Every year there are a few interesting (though not always necessarily surprising) shifts that are worth paying attention to, and 2018 is no exception.
Want to hear more about how these trends could affect your strategy in the new year?
Join us on Thursday, December 6th, for our next webinar with Darren Shaw, Andrew Shotland, and Dana DiTomaso, ‘How Local Ranking Factors Changed in 2018’.

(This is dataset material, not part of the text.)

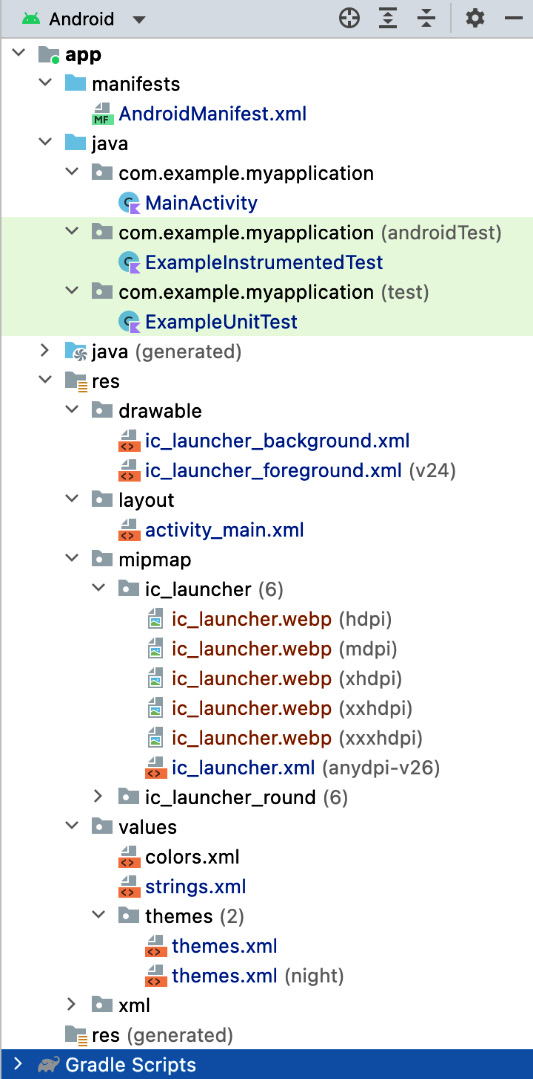Collapse the themes (2) group

pyautogui.click(x=98, y=915)
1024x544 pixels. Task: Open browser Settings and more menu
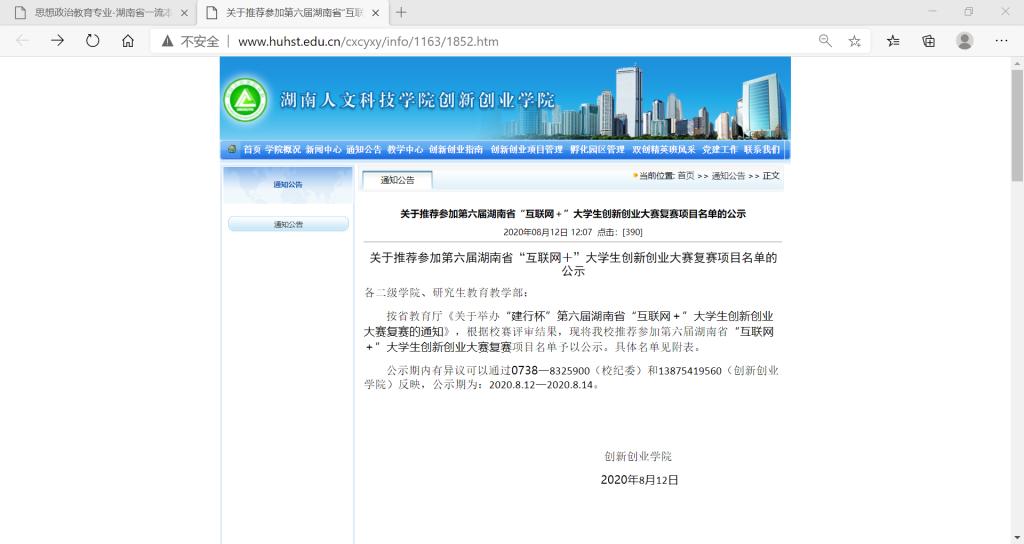pos(1001,41)
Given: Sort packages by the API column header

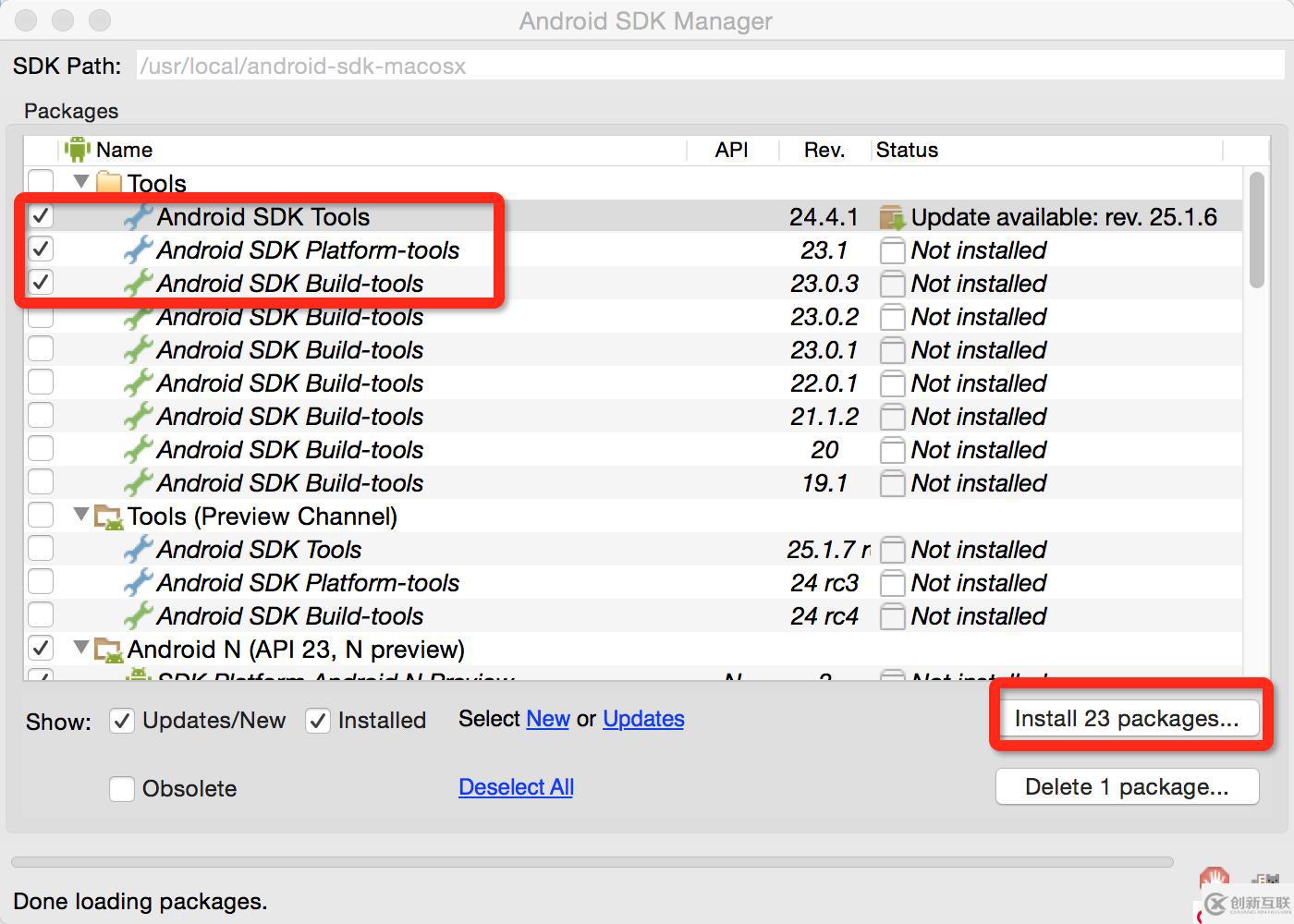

Local Pack / Local Finder Winners and Losers
Localized Organic Winners and Losers
While that data is in of itself very useful, this study has been running for a few years now and as it has generally presented results in a comparable way, I thought it would be interesting to look at the movements of the key signals over the years to see if there were any emergent trends that could help us decipher where local SEO is headed in 2019.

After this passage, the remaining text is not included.